Linking a company in the Open Ownership Register then becomes a matter of creating an owl:sameAs
between the BODS
record and the relevant Companies House URI. In order to produce this, we only need the company's registration number
which is available in the BODS record for a UK company.
{
"statementID": "openownership-register-15015183220188890661",
...
"identifiers": [
{
"scheme": "GB-COH",
"schemeName": "Companies House",
"id": "03450311"
},
...
}
@prefix owl: <http://www.w3.org/2002/07/owl#> .
@prefix bodsr: <http://bods.openownership.org/resource/> .
bodsr:openownership-register-15015183220188890661
owl:sameAs <http://data.companieshouse.gov.uk/doc/company/03450311> .

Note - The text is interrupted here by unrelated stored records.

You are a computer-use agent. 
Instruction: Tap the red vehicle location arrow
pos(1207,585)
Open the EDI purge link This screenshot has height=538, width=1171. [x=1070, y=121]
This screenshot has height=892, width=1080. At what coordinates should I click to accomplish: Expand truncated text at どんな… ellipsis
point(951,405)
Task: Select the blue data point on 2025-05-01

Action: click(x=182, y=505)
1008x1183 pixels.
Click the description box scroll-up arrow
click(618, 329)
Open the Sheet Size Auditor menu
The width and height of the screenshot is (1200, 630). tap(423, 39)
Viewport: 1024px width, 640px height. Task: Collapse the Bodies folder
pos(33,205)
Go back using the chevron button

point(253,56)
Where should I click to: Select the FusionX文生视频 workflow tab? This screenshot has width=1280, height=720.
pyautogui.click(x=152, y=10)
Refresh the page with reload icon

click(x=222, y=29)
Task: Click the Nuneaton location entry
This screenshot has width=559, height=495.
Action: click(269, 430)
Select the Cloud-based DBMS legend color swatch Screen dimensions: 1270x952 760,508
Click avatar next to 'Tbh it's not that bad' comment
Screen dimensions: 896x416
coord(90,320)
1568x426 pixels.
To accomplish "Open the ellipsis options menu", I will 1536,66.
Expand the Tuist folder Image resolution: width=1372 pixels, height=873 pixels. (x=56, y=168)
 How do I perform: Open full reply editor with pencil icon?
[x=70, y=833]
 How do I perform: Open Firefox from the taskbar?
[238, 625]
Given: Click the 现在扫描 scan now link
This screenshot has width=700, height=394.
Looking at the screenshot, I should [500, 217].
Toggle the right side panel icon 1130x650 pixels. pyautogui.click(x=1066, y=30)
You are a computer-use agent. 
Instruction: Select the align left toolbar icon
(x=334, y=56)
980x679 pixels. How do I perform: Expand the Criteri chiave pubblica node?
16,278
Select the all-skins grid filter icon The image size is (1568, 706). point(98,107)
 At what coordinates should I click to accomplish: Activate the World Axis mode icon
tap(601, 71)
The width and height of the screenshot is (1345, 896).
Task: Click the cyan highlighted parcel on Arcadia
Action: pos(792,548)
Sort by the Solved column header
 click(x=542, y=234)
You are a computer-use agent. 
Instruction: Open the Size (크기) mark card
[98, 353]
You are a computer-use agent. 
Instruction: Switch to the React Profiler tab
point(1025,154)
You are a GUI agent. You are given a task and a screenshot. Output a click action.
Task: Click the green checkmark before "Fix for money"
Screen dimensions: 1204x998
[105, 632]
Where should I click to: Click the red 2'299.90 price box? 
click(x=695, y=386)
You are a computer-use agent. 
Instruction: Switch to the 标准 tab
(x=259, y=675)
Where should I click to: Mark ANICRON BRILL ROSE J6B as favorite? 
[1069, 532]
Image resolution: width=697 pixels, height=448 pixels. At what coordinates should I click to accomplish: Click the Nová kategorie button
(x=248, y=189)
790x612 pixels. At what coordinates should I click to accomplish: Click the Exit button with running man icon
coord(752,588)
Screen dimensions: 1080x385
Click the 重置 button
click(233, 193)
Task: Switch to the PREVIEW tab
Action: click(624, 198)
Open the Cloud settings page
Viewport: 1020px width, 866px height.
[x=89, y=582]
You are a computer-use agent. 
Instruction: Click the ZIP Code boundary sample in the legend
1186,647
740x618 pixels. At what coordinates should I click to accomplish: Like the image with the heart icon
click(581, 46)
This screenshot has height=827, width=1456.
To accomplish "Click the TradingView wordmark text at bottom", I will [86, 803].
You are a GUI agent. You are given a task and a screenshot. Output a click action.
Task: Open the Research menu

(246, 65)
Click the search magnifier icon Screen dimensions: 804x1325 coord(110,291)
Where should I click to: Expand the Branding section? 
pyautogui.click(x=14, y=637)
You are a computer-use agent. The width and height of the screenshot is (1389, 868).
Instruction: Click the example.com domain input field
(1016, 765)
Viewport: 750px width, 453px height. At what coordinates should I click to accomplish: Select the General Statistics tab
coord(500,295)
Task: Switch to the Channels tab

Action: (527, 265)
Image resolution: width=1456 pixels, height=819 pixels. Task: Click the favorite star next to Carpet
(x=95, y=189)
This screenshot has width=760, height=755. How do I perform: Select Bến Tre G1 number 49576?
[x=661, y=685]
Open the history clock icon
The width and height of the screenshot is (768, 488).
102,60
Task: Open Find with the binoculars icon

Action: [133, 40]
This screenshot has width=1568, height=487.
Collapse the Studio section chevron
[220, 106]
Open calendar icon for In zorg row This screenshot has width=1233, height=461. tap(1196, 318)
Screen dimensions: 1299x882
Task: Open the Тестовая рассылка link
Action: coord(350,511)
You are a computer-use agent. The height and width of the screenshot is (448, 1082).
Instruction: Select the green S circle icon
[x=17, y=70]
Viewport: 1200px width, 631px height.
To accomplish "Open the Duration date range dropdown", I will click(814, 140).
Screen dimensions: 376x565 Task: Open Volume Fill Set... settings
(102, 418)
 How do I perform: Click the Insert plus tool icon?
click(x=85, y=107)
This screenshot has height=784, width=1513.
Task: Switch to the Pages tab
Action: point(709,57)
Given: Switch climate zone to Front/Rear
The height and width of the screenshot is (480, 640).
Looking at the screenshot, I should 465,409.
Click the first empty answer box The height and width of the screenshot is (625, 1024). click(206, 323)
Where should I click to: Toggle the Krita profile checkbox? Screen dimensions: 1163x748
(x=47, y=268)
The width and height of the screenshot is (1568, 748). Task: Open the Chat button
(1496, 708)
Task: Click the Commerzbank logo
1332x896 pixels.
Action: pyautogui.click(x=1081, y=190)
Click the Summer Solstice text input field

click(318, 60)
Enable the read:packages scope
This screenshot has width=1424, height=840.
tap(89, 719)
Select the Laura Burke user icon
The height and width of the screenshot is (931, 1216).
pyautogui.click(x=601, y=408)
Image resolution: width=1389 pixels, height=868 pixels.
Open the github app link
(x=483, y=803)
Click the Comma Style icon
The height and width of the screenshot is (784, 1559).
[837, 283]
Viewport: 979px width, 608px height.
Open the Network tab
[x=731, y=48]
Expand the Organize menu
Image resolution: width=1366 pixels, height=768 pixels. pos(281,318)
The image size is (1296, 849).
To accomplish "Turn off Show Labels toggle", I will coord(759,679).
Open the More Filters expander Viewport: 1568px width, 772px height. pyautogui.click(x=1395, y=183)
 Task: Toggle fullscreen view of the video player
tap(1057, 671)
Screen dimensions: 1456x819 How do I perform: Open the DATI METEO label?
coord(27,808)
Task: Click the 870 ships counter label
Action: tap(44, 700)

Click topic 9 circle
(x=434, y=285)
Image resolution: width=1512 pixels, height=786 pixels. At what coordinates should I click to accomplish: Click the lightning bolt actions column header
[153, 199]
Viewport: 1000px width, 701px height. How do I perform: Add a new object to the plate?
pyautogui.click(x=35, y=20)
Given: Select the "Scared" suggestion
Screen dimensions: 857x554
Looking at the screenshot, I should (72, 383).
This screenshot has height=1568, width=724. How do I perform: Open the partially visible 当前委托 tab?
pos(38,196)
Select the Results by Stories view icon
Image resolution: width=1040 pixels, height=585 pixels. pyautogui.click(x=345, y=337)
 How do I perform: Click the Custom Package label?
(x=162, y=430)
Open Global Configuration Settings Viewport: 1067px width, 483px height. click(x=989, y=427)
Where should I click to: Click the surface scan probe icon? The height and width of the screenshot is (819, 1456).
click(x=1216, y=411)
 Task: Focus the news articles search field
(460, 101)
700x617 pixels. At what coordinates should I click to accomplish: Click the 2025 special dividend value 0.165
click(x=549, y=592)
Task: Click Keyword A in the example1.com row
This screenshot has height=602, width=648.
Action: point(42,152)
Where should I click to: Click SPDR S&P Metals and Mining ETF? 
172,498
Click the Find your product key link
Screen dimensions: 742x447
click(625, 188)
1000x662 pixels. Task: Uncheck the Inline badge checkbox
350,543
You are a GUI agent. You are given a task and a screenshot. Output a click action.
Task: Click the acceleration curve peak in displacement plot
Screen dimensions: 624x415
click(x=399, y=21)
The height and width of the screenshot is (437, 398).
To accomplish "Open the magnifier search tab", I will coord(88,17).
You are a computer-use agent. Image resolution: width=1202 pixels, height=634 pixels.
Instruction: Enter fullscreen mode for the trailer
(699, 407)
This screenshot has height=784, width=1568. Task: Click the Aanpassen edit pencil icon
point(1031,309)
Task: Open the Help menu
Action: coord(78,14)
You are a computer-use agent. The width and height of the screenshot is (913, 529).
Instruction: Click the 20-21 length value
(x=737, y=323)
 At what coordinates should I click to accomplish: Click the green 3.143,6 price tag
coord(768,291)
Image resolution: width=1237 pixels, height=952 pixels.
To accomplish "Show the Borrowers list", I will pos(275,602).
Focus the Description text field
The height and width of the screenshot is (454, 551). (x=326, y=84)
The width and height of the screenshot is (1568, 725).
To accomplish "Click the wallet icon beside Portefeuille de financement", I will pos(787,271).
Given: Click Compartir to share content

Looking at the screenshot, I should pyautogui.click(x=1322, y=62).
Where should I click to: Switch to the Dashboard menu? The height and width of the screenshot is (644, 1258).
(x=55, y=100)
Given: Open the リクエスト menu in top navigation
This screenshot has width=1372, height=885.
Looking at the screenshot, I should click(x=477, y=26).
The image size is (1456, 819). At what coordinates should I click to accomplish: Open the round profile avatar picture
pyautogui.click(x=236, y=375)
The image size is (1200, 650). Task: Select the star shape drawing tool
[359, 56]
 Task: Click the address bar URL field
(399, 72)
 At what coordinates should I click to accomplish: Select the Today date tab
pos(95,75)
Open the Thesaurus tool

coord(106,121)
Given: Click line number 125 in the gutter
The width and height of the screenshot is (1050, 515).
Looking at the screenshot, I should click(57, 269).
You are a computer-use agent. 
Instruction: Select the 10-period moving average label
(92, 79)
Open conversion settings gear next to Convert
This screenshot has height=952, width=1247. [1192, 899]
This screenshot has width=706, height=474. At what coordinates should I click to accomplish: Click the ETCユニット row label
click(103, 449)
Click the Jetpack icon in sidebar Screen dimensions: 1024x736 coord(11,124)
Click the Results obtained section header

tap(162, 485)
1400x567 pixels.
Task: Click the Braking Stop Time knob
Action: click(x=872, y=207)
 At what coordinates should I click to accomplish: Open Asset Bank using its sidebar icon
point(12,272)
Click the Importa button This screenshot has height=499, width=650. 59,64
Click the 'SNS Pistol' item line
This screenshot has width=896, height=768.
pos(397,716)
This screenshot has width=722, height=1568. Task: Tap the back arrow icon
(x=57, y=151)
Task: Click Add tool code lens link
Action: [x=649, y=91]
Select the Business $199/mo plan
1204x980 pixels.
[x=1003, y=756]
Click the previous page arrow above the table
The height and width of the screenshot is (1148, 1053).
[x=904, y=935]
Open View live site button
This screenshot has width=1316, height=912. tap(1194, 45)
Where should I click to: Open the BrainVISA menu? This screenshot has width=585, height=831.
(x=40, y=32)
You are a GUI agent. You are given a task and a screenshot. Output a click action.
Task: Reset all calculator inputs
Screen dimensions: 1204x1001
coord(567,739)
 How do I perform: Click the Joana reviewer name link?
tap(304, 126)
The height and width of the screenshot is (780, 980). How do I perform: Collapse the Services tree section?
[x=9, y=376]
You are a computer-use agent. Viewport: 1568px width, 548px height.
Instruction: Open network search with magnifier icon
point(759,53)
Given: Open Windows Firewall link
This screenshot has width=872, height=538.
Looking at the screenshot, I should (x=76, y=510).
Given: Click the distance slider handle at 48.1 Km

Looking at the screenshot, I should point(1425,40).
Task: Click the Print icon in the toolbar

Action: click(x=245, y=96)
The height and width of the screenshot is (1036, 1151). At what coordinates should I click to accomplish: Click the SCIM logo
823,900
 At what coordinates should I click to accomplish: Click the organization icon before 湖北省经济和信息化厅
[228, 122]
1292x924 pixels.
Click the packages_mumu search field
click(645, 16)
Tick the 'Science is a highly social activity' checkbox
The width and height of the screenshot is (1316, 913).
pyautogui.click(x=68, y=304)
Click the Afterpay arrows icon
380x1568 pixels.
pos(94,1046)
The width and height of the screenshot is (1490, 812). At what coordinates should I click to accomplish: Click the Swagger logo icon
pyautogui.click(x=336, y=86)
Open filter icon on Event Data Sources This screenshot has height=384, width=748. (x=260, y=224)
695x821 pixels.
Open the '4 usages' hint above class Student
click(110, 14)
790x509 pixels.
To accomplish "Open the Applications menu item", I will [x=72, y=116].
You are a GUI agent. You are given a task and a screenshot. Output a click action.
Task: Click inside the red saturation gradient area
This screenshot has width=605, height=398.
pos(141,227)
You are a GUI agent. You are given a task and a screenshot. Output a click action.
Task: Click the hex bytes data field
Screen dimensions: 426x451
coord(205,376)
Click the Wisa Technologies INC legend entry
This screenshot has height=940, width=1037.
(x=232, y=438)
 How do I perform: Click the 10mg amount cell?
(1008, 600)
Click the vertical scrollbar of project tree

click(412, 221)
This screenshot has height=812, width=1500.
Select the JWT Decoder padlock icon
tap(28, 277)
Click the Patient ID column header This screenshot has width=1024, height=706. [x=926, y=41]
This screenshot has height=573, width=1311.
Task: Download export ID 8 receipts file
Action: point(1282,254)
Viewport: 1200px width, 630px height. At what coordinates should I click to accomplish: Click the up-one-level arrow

In this example, we're stating that our BODS record openownership-register-15015183220188890661
represents the UK company with registration number 03450311
.
This will then enable us to query the ownership chains while filtering for companies which have been awarded public contracts in the UK. An example SPARQL query for this logic is available here.
UK has made significant progress in making public procurement more transparent. However, there is still a way to go in making the data easy to process and link by automated systems.
The major impediments are company identifiers, which are scarce and inconsistent. Only around 25% of the Contracts Finder awards records include Companies House registration numbers (in the form GB-COH-00946107 where 00946107 is a company's registration number in the UK).
This makes record linking a very complex problem. In a real-world application relying on UK public procurement data, one would have to devise algorithms based on company names and addresses, which themselves aren't always consistent.
It's important to note that this PoC is relying exclusively on the small subset of Contracts Finder records where a Companies House number has been provided. This was sufficient to demonstrate the record linking capability for this use case, but it's not practical for wider applications.